Exercise directions>
Please rename "screenshot" as "screen capture" throughout the entries below, and reproduce them otherwise unchanged.

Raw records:
↓↓↓

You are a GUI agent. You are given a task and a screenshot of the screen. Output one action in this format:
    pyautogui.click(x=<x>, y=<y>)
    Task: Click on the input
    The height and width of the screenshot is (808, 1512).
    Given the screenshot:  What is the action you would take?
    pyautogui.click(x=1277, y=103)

↑↑↑

Exercise answer>
You are a GUI agent. You are given a task and a screen capture of the screen. Output one action in this format:
    pyautogui.click(x=<x>, y=<y>)
    Task: Click on the input
    The height and width of the screen capture is (808, 1512).
    Given the screen capture:  What is the action you would take?
    pyautogui.click(x=1277, y=103)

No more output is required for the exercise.